Saved data entries

____

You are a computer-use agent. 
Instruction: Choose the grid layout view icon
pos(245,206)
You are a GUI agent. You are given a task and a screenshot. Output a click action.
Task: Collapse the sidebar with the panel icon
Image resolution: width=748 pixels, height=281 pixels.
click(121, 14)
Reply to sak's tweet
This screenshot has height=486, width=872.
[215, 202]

____

PROBLEM TO WORK ON: Among the records, find every line holding the word "agent" and copy it.

ANSWER SPACE:
You are a computer-use agent. 
You are a GUI agent. You are given a task and a screenshot. Output a click action.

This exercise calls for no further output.